M. Barbey d'Aurevilly vient de rendre à Dieu son âme généreuse et sonore de catholique, de chouan, de dandy, de romantique et de mousquetaire. Or il meurt, après avoir écrit de quoi faire quarante volumes, illustre et inconnu. Il meurt inconnu, après un demi-siècle de conversations empanachées.
Car, d'abord, on ne saura jamais à quel âge il est mort, et s'il est né en 1807 ou en 1811.
On ne saura jamais ce qu'il a fait pendant vingt ans de sa vie, de 1830 à 1850. Il ne l'a dit à personne. Plusieurs prétendent qu'il tint à cette époque un magasin de chasubles dans la rue Saint-Sulpice. Mais les preuves font défaut.
Enfin, on ne saura jamais si cet homme mystérieux soutenait un rôle (très noble et très innocent, d'ailleurs), ou s'il fut sincère, ni dans quelle mesure il le fut et ce qui se mêlait de gageure à sa sincérité ou de candeur à sa comédie.
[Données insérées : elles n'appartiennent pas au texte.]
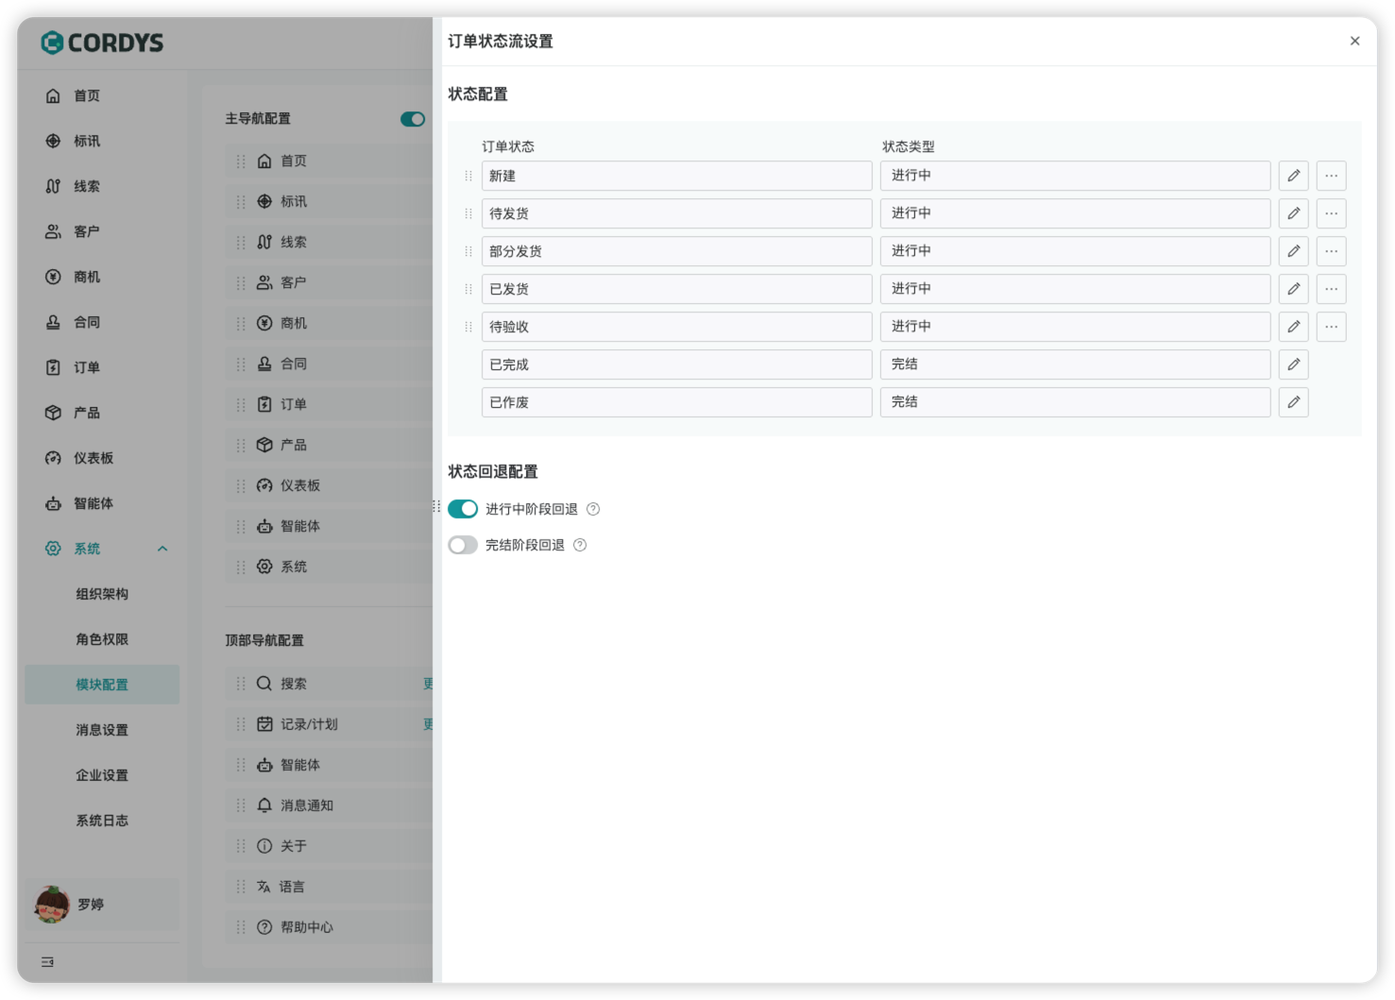Disable the 进行中阶段回退 toggle

point(462,508)
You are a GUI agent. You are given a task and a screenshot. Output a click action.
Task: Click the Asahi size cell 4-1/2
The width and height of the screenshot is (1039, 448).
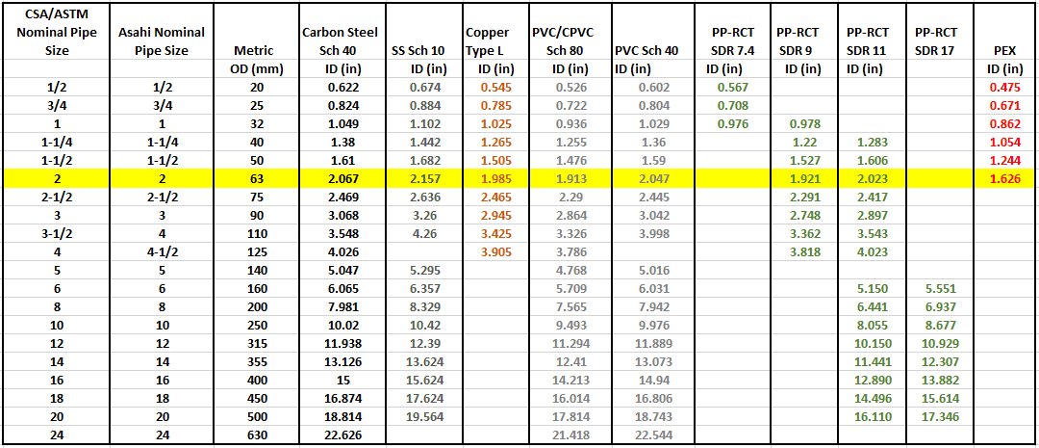coord(161,252)

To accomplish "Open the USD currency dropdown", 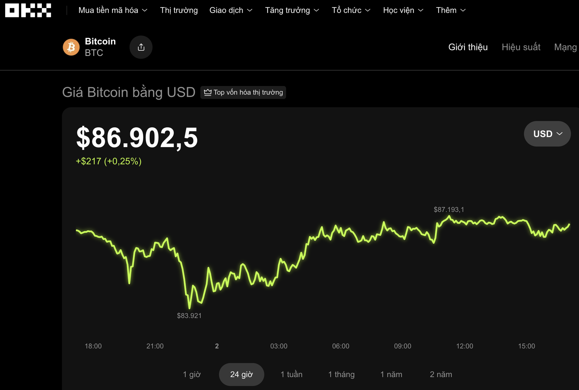I will [x=547, y=133].

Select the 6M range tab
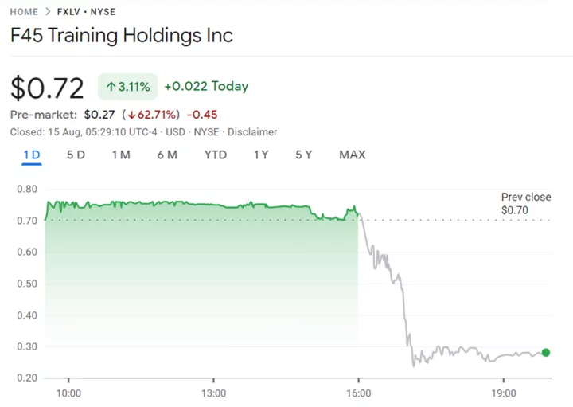pos(167,155)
Il emporte avec lui ces trois secrets.
Les chroniqueurs vont rappeler ses mots. En voulez-vous quelques-uns? Je vous avertis qu'ils perdent à être écrits. Ils valaient beaucoup par la voix, l'accent, le sang-froid, la majesté du personnage.
Un ami le rencontre un matin, corseté et la taille cambrée suivant son habitude:
—Parbleu, monsieur d'Aurevilly, vous voilà merveilleusement sanglé dans cette redingote!
Il répondit:
—Monsieur, si je communiais, j'éclaterais!